[Information supplied — start]

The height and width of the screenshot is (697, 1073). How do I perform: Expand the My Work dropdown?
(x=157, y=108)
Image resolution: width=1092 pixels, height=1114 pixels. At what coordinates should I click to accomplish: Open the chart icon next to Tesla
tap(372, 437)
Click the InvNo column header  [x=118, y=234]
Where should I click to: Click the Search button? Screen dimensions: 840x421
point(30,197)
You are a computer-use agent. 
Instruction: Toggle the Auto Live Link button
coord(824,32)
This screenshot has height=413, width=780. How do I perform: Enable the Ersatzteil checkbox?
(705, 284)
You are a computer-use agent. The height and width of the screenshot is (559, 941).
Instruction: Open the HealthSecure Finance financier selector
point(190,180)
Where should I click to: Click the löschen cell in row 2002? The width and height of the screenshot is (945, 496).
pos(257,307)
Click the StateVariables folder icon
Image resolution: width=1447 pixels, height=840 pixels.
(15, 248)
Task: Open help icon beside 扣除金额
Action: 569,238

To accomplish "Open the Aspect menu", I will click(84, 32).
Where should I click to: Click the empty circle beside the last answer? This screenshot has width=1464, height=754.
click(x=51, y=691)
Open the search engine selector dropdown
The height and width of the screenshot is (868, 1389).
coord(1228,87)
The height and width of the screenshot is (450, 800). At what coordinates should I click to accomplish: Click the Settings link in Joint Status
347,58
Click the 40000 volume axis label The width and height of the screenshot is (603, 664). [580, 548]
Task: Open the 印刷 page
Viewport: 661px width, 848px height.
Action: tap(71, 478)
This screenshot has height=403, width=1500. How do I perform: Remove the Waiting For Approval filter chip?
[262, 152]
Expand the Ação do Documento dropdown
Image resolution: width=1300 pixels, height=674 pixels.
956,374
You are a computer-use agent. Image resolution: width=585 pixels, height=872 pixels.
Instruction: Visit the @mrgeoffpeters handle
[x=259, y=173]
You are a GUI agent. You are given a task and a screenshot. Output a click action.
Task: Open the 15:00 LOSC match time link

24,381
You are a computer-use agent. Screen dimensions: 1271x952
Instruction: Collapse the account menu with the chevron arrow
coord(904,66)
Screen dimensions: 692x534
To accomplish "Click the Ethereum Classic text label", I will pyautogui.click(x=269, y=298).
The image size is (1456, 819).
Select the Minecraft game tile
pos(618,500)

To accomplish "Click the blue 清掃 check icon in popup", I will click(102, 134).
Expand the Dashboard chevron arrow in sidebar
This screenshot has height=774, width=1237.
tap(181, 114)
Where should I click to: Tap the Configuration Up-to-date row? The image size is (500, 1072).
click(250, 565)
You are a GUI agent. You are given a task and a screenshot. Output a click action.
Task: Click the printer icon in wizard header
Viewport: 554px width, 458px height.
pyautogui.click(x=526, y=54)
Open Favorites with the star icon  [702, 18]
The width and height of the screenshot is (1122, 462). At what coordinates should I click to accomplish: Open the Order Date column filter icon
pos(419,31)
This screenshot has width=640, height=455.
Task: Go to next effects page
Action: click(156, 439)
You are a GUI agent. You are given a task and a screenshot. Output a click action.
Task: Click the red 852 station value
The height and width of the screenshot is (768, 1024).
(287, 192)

[Information supplied — finish]

Task requirements: No line before the one with "Viewport: 554px width, 458px height." belongs in the answer; copy that line and the rest of the records exactly.

Reply:
Viewport: 554px width, 458px height.
pyautogui.click(x=526, y=54)
Open Favorites with the star icon  [702, 18]
The width and height of the screenshot is (1122, 462). At what coordinates should I click to accomplish: Open the Order Date column filter icon
pos(419,31)
This screenshot has width=640, height=455.
Task: Go to next effects page
Action: click(156, 439)
You are a GUI agent. You are given a task and a screenshot. Output a click action.
Task: Click the red 852 station value
The height and width of the screenshot is (768, 1024).
(287, 192)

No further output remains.